RuCoLA
The Russian Corpus of Linguistic Acceptability (RuCoLA) is a dataset consisting of Russian language sentences with their binary acceptability judgements. It includes expert-written sentences from linguistic publications and machine-generated examples.
The corpus covers a variety of language phenomena, ranging from syntax and semantics to generative model hallucinations. We release RuCoLA to facilitate the development of methods for identifying errors in natural language and create a public leaderboard to track the progress on this problem.
The dataset is available in the data/ folder of the repository.
Read more about RuCoLA in the corresponding blog post (in Russian).
Sources
Linguistic publications and resources
Original source | Transliterated source | Source id |
---|---|---|
Проект корпусного описания русской грамматики | Proekt korpusnogo opisaniya russkoj grammatiki | Rusgram |
Тестелец, Я.Г., 2001. Введение в общий синтаксис. Федеральное государственное бюджетное образовательное учреждение высшего образования Российский государственный гуманитарный университет. | Yakov Testelets. 2001. Vvedeniye v obschiy sintaksis. Russian State University for the Humanities. | Testelets |
Лютикова, Е.А., 2010. К вопросу о категориальном статусе именных групп в русском языке. Вестник Московского университета. Серия 9. Филология, (6), pp.36-76. | Ekaterina Lutikova. 2010. K voprosu o kategorial’nom statuse imennykh grup v russkom yazyke. Moscow University Philology Bulletin. | Lutikova |
Митренина, О.В., Романова, Е.Е. and Слюсарь, Н.А., 2017. Введение в генеративную грамматику. Общество с ограниченной ответственностью "Книжный дом ЛИБРОКОМ". | Olga Mitrenina et al. 2017. Vvedeniye v generativnuyu grammatiku. Limited Liability Company “LIBROCOM”. | Mitrenina |
Падучева, Е.В., 2004. Динамические модели в семантике лексики. М.: Языки славянской культуры. | Elena Paducheva. 2004. Dinamicheskiye modeli v semantike leksiki. Languages of Slavonic culture. | Paducheva2004 |
Падучева, Е.В., 2010. Семантические исследования: Семантика времени и вида в русском языке; Семантика нарратива.
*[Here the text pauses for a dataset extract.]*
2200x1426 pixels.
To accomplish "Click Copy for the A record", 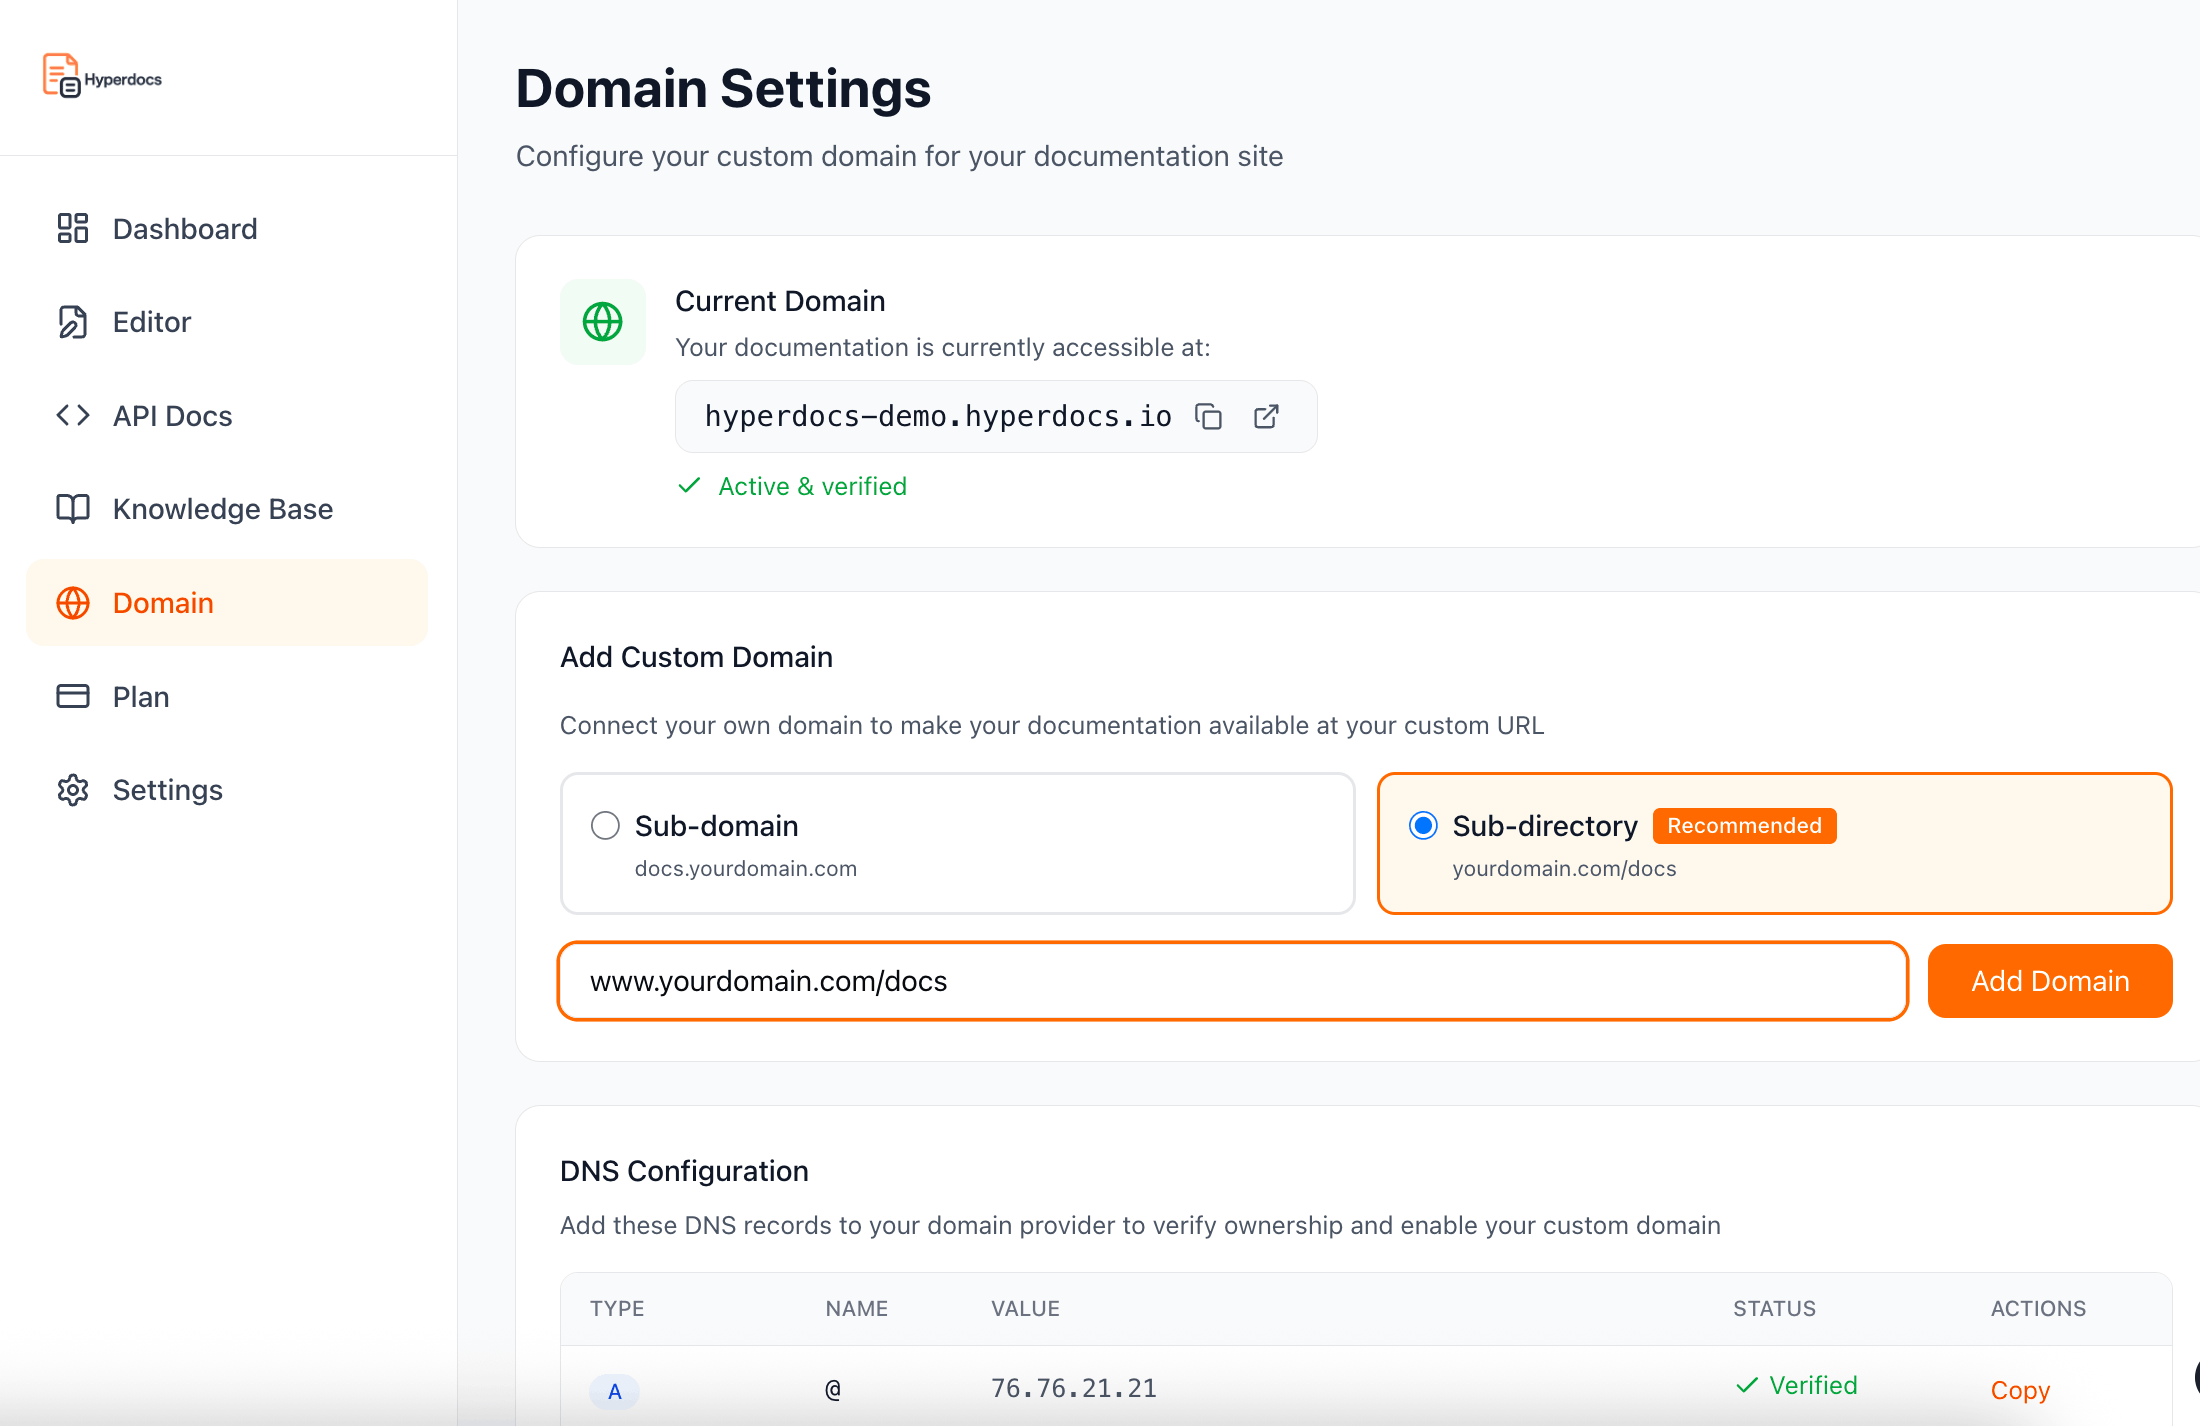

М.: Языки славянской культуры. | Elena Paducheva. 2010. Semanticheskiye issledovaniya: Semantika vremeni i vida v russkom yazyke; Semantika narrativa. Languages of Slavonic culture. | Paducheva2010 |
Падучева, Е.В., 2013. Русское отрицательное предложение. М.: Языки славянской культуры | Elena Paducheva. 2013. Russkoye otritsatel’noye predlozheniye. Languages of Slavonic culture. | Paducheva2013 |
Селиверстова, О.Н., 2004. Труды по семантике. М.: Языки славянской культуры | Olga Seliverstova. 2004. Trudy po semantike. Languages of Slavonic culture. | Seliverstova |
Набор данных ЕГЭ по русскому языку | Shavrina et al. 2020. Humans Keep It One Hundred: an Overview of AI Journey | USE5, USE7, USE8 |
Machine-generated sentences
Datasets
Original source | Source id |
---|---|
Mikel Artetxe and Holger Schwenk. 2019. Massively Multilingual Sentence Embeddings for Zero-Shot Cross-Lingual Transfer and Beyond | Tatoeba |
Holger Schwenk et al. 2021. WikiMatrix: Mining 135M Parallel Sentences in 1620 Language Pairs from Wikipedia | WikiMatrix |
Ye Qi et al. 2018. When and Why Are Pre-Trained Word Embeddings Useful for Neural Machine Translation? | TED |
Alexandra Antonova and Alexey Misyurev. 2011. Building a Web-Based Parallel Corpus and Filtering Out Machine-Translated Text | YandexCorpus |
Models
- OPUS-MT. Jörg Tiedemann and Santhosh Thottingal. 2020. OPUS-MT – Building open translation services for the World
- M-BART50. Yuqing Tang et al. 2020. Multilingual Translation with Extensible Multilingual Pretraining and Finetuning
- M2M-100. Angela Fan et al. 2021. Beyond English-Centric Multilingual Machine Translation
- ruGPT2-Large
- ruT5
- mT5. Linting Xue et al. 2021. mT5: A Massively Multilingual Pre-trained Text-to-Text Transformer
Baselines
Requirements
To set up the environment, you will need to install a recent version of PyTorch, scikit-learn and Transformers. The requirements.txt file contains the list of top-level packages used to train all models below.
Models
Our code supports acceptability classification evaluation for the following scikit-learn and Hugging Face🤗 Transformers models:
Running experiments
To train acceptability classifiers on RuCoLA, run the following commands.
- scikit-learn models:
python baselines/train_sklearn_baselines.py -m {majority, logreg}
- Masked Language Model (e.g. ruBERT or XLM-R) finetuning:
python baselines/finetune_mlm.py -m [MODEL_NAME]
- ruT5 finetuning:
python baselines/finetune_t5.py -m [MODEL_NAME]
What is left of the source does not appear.